→ Exercise requirements
Whatever lies between the line with "The width and height of the screenshot is (987, 544)." and the end of the data, both included, must be copied exactly and without pictures.

+++ Given entries

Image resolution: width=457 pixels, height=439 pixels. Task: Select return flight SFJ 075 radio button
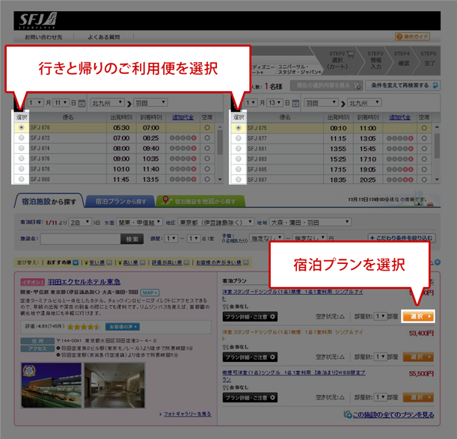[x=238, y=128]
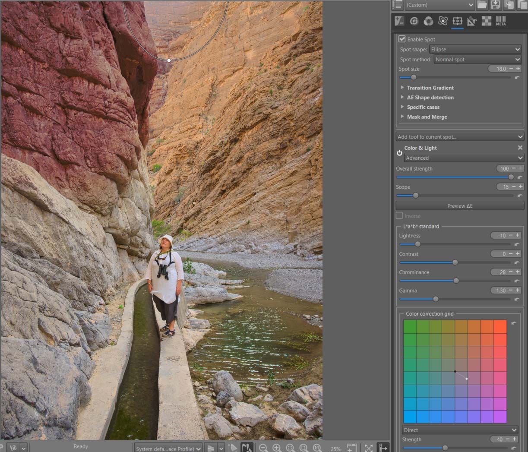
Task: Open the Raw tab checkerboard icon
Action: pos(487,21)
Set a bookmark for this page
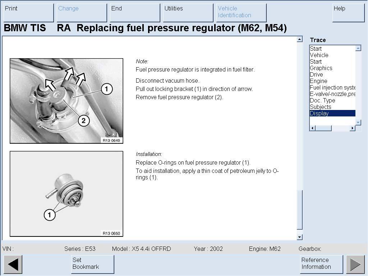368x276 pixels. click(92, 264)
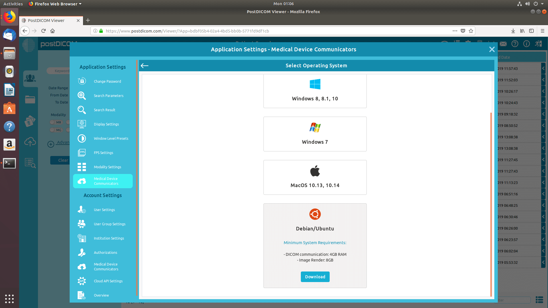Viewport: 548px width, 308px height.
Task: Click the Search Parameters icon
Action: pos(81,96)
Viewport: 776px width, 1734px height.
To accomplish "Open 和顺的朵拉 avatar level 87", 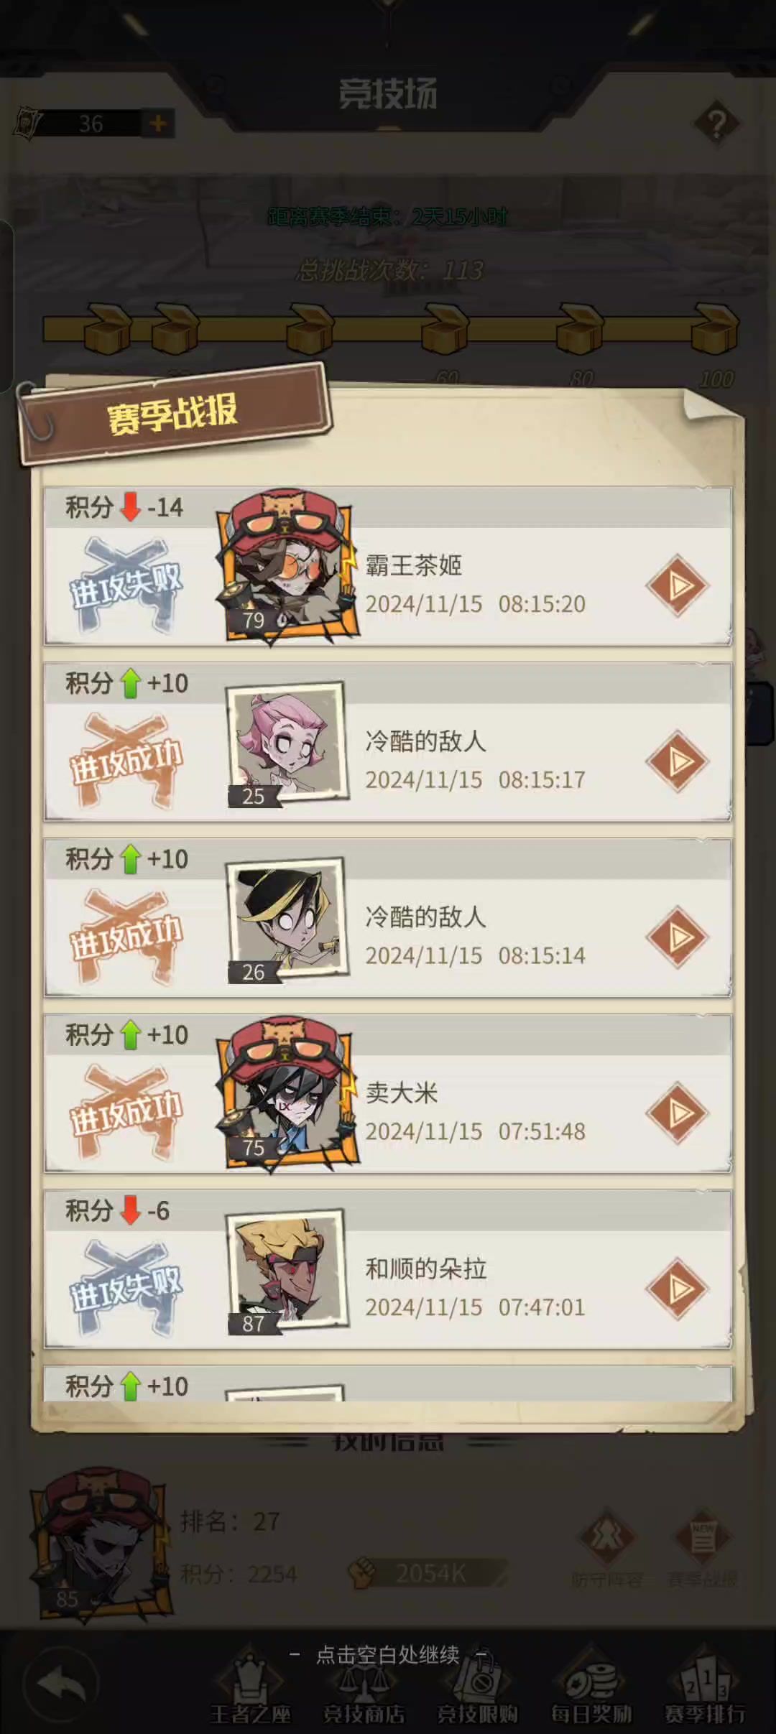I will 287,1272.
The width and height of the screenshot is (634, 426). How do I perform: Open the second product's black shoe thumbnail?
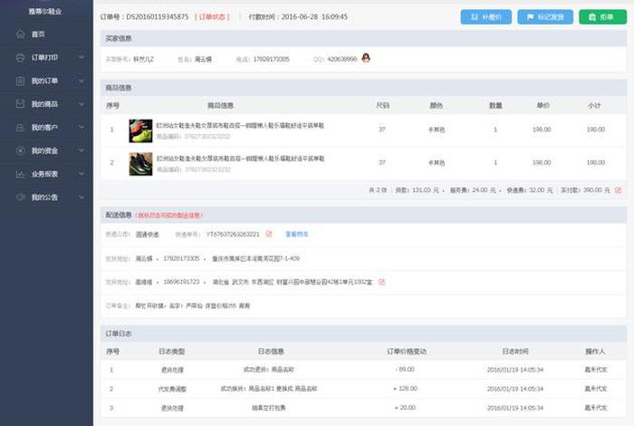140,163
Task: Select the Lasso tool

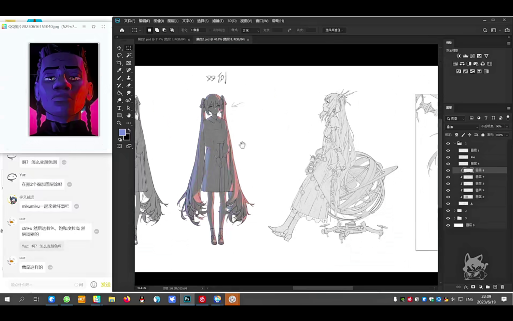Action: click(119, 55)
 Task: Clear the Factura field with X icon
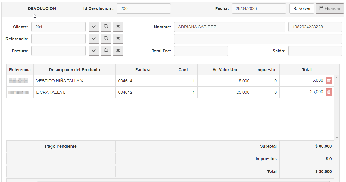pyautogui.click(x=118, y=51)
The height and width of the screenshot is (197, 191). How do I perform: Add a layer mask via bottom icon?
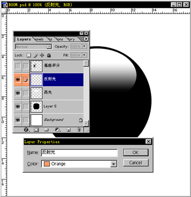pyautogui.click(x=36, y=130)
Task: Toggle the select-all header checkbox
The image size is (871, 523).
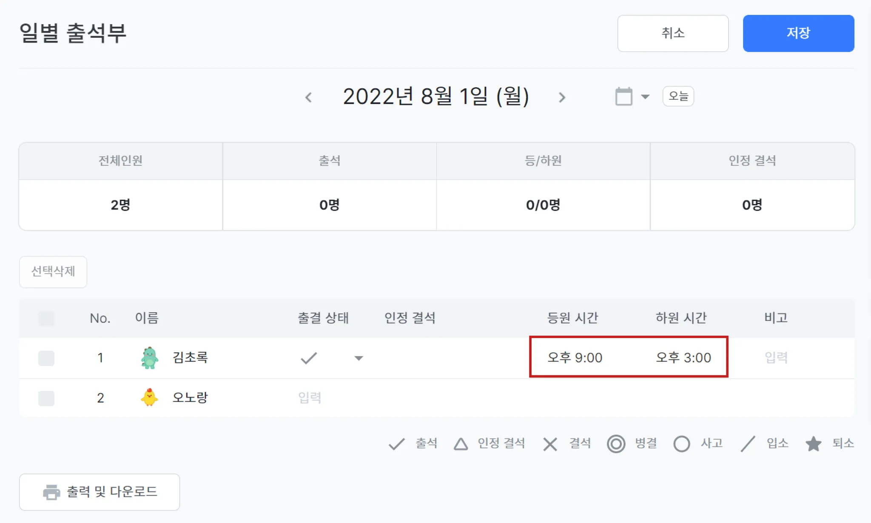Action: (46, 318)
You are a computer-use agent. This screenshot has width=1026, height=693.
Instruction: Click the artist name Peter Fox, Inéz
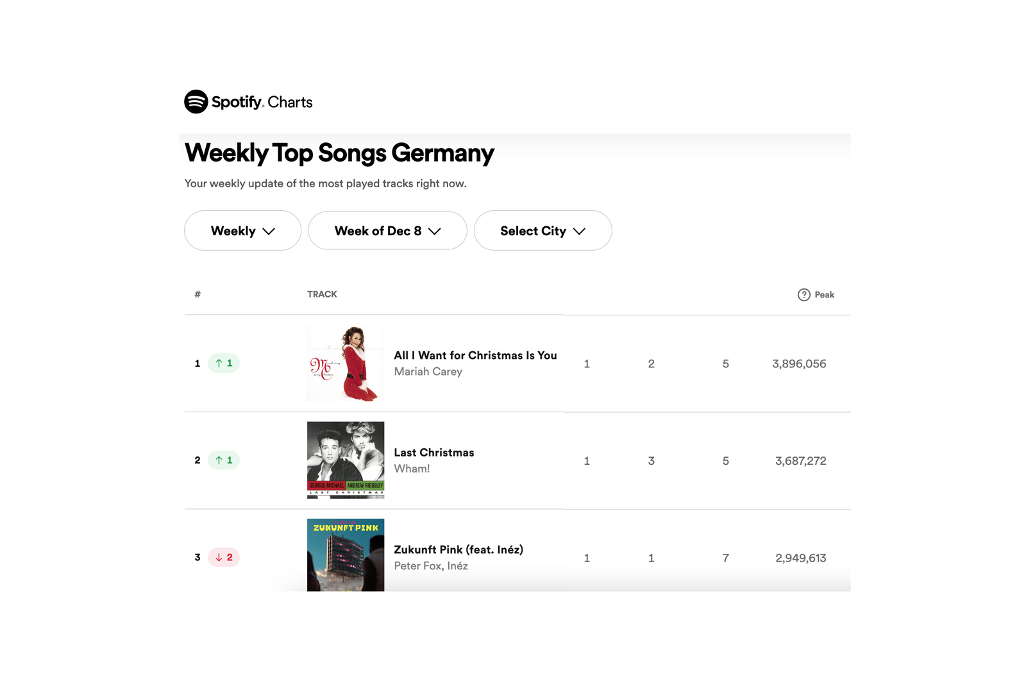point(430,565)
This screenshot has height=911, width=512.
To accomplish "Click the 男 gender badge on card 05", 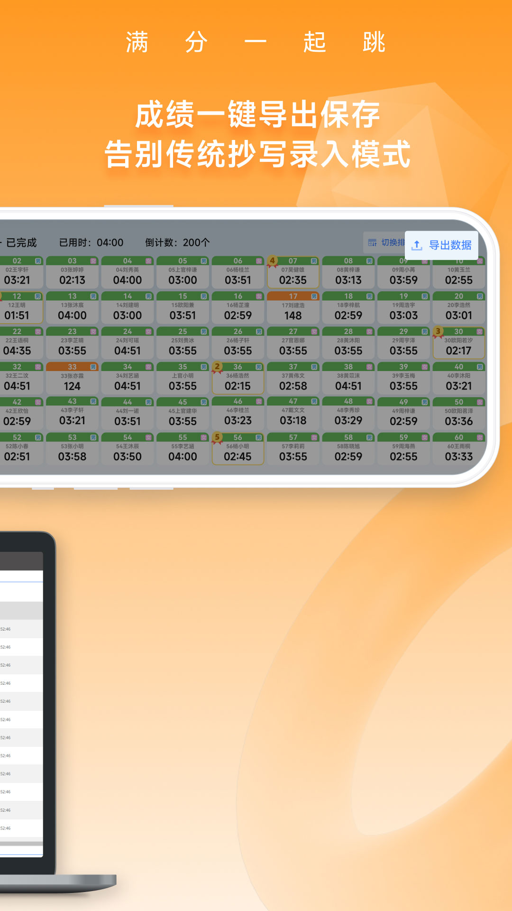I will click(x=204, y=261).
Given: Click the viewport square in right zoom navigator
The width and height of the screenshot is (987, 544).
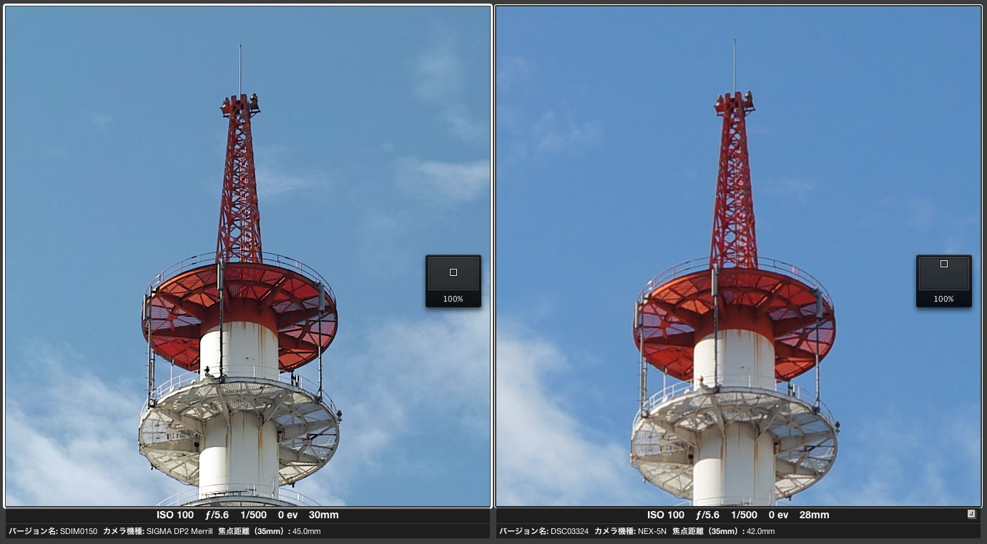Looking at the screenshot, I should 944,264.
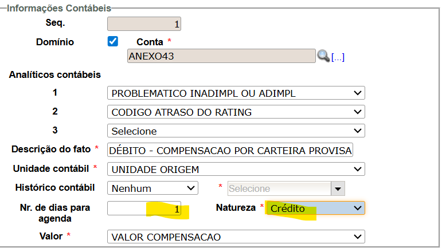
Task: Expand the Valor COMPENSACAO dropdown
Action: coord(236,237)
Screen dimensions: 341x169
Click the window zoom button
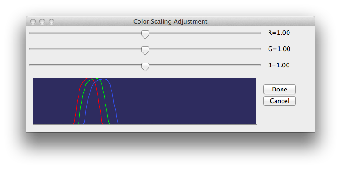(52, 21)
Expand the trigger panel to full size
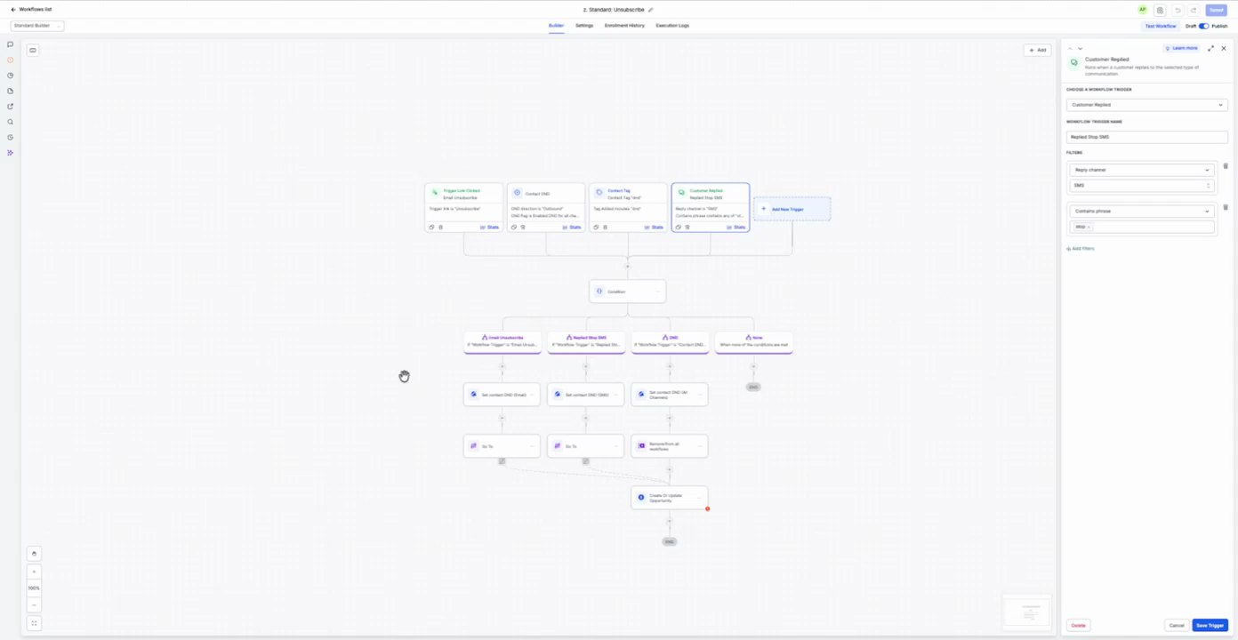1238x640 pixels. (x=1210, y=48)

++++++

→ Result of this task
The width and height of the screenshot is (987, 544).
Looking at the screenshot, I should 944,264.
Task: Expand the Valor COMPENSACAO dropdown
Action: coord(236,237)
Screen dimensions: 341x169
Click the window zoom button
(52, 21)
Expand the trigger panel to full size
1238x640 pixels. (x=1210, y=48)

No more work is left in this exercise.